CTA union chief foresees contract agreement by mid-year
BY FRAN SPIELMAN City Hall Reporter firstname.lastname@example.org January 6, 2012 1:02AM
Updated: February 7, 2012 8:23AM
After months of acrimony and finger-pointing, a CTA union leader predicted Thursday that the mass transit agency and its labor unions would forge an agreement in time for a mid-year deadline.
CTA President Forrest Claypool has agreed to freeze fares and maintain service this year, but only if bus drivers and motormen agree to $80 million in work rule changes by July 1 and double those givebacks in 2013. The union contracts expired on Dec. 31.

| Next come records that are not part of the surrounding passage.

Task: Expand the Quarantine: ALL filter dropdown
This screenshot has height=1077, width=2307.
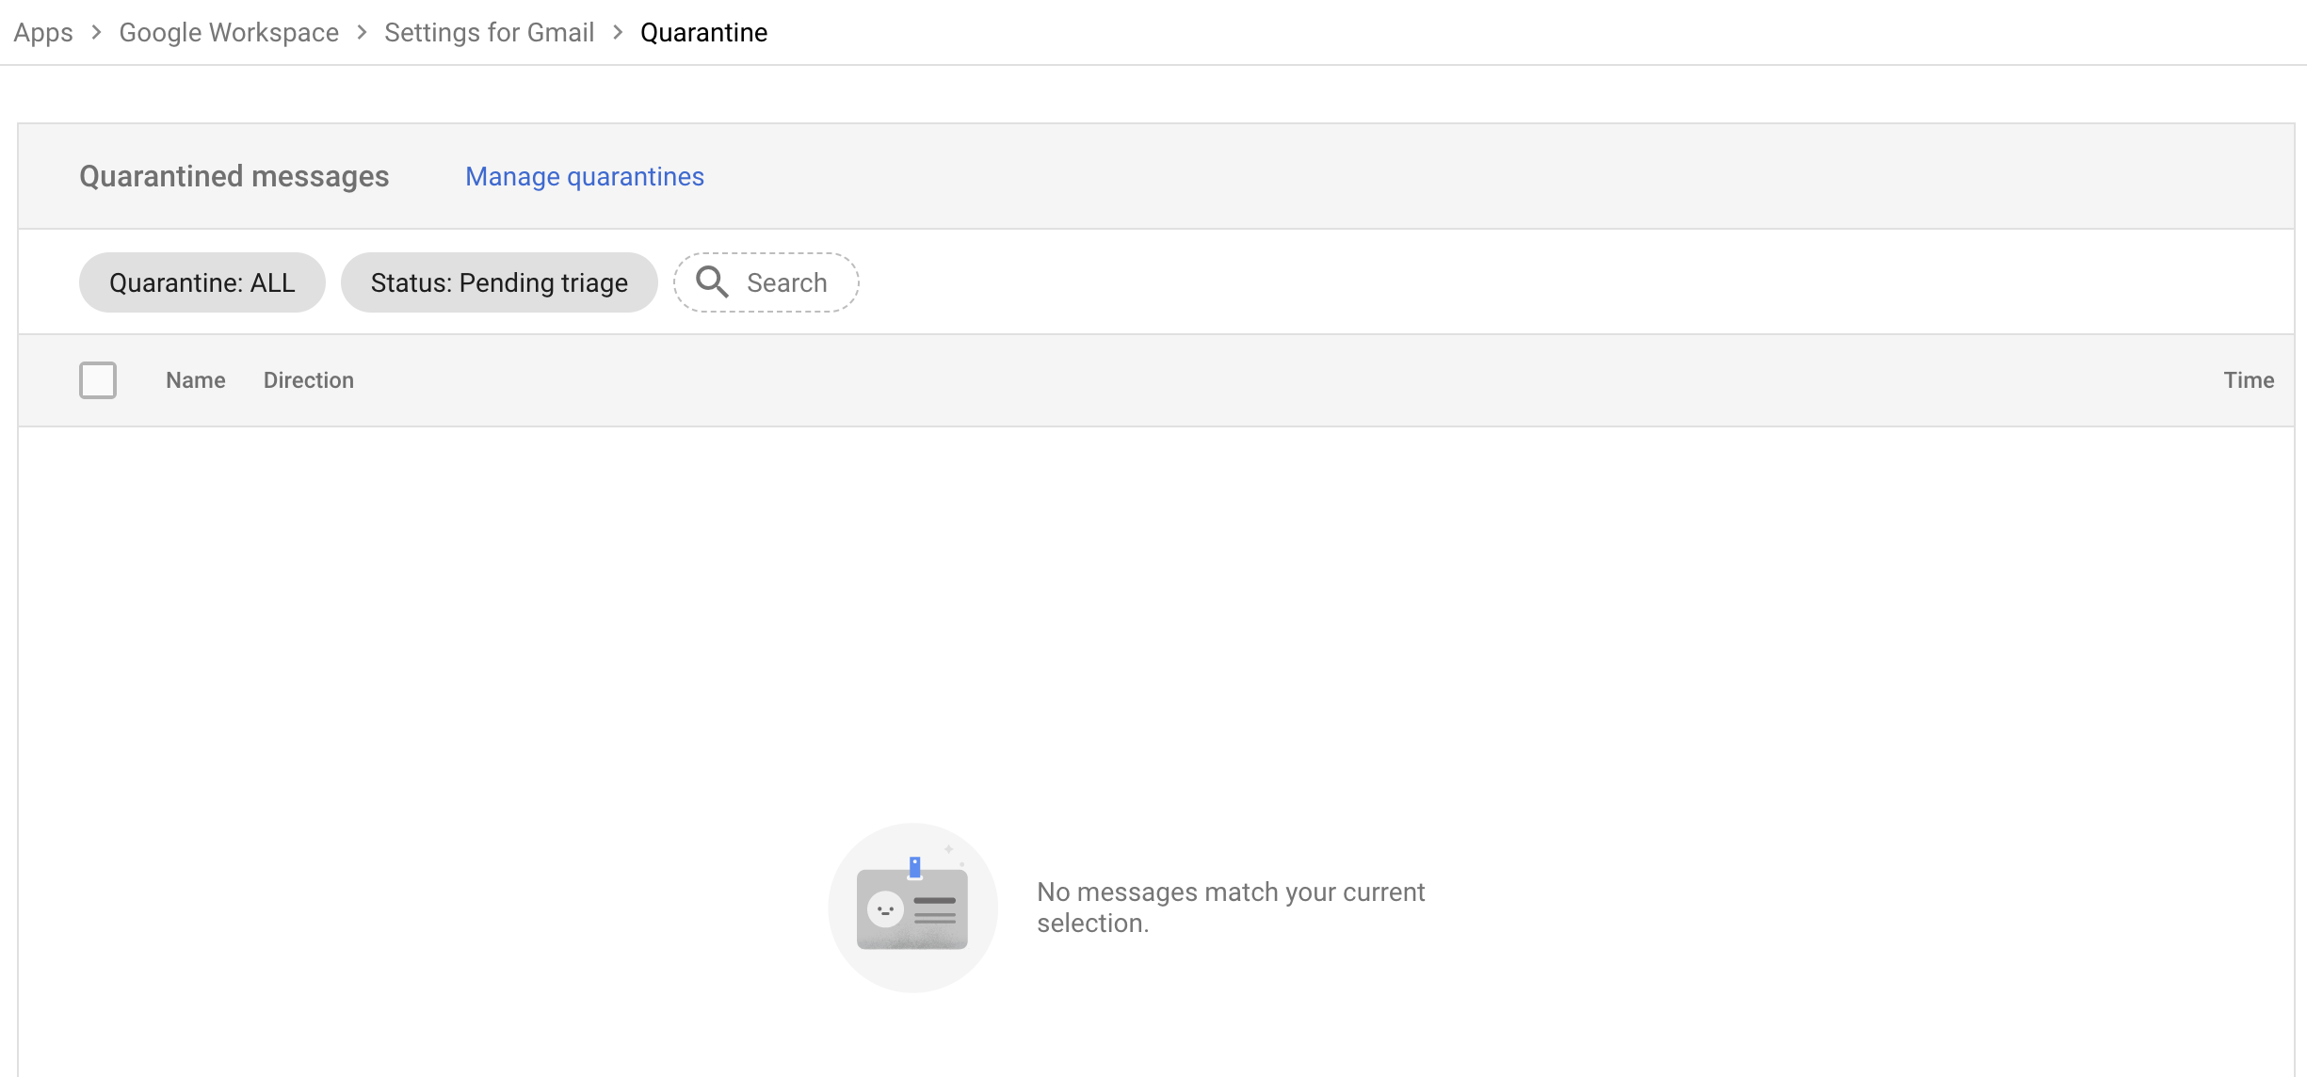Action: [202, 281]
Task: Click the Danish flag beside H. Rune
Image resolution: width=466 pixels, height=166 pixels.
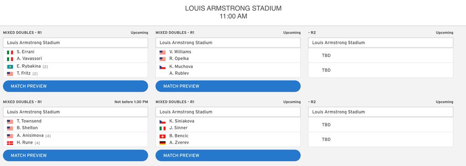Action: point(10,143)
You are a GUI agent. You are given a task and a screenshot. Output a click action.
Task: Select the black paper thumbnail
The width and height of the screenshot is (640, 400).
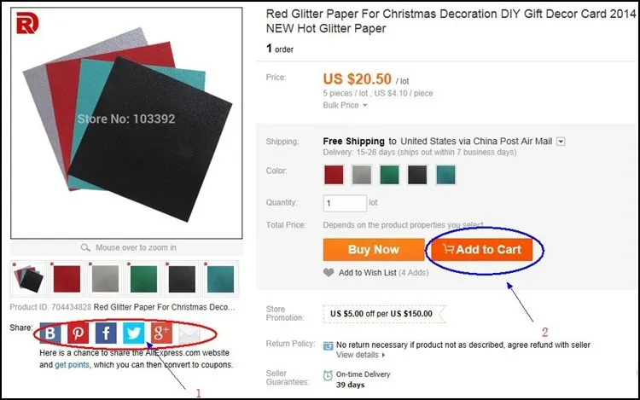coord(182,279)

The decision to go toe-to-toe with organized labor infuriated CTA unions, who accused Claypool of “lying” about union work rules in an attempt to turn the riding public against the unions.

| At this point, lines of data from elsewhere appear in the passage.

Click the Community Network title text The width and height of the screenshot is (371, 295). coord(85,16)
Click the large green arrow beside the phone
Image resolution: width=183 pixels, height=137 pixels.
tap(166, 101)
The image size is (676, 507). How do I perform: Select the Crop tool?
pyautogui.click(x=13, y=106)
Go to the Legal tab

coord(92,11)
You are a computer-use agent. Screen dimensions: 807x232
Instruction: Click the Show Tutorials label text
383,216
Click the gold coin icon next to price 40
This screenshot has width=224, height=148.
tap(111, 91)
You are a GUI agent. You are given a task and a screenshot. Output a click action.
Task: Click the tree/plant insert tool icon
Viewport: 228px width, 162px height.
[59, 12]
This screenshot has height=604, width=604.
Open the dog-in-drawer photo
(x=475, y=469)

On Thursday, Robert Kelly, president of the Amalgamated Transit Workers Union Local 308 representing CTA motormen, changed his tune, in part, because Claypool has changed his.

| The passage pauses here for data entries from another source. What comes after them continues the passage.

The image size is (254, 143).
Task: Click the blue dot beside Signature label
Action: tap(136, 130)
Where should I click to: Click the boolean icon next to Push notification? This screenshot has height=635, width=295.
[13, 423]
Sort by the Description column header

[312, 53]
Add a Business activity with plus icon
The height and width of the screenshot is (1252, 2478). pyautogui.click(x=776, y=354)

“We had a lunch conversation that went very well. ... We haven’t exchanged proposals yet but, I’m very optimistic we’ll be able to resolve something before the July deadline,” Kelly said.
“I have seen a change in tone by the CTA. It doesn’t take a rocket scientist to figure it out. He was on the news every other day complaining about our work rules. I was on the news bitching that he shouldn’t be on the news. You haven’t seen that [lately] We’re gonna sit down and try to work things out. I am optimistic.”
Is Kelly ruling out cost-saving work-rule changes, now that the CTA’s labor contracts have expired?
“I didn’t say that. I said I’m optimistic we’ll work out a contract,” he said.
Claypool was uncharacteristically tight-lipped. No more railing about what he called “Alice in Wonderland” work rules that pay CTA employees “millions of dollars to do nothing.”
“We’ve started negotiations. It’s been a productive process so far. We have a lot of work to do. That’s all I can say. I can’t go into details,” he said.
Pressed on whether he believes fare hikes and service cuts can be averted, Claypool said, “We started out with that as a goal. We’re gonna work as closely as we can with our labor partners to reach a fair solution that protects our riders and taxpayers.”
Kelly’s amicable lunch with Claypool and CTA President Terry Peterson occurred three weeks ago. That was followed by a meeting with the CTA’s negotiating team to go over ground rules for the upcoming negotiations. On Jan. 20, the two sides are scheduled to meet again to exchange proposals.
The détente between the CTA and its labor unions may have something to do with the behind-the-scene support that Kelly has received from Chicago Federation Labor President Jorge Ramirez.
Sources said Ramirez fired off a blistering pair of letters to Peterson and Claypool in recent weeks accusing them of creating a “Scott Walker/ Wisconsin-like” confrontation in Chicago that ignores the “drastic sacrifices” that CTA employees have made over the last few years, when 1,000 of their members were laid off.
Ramirez also took his complaints about their negotiating tactics directly to Mayor Rahm Emanuel.
“Your tactics suggest you are more concerned with winning a public relations campaign than managing the agency you lead out of a crisis. ... It is devoid of management skill when acting as an administrator legally bound to bargain in good faith,” Ramirez wrote to Claypool on Oct. 25.
“It is unacceptable to pit the riders and general public against the people who provide transportation when there have been no meetings or serious discussions on work rules or other issues you presented to the press. ... I urge you to sit down in good faith with the leadership of the unions … to discuss the current budget deficit and stop attacking workers through the press.”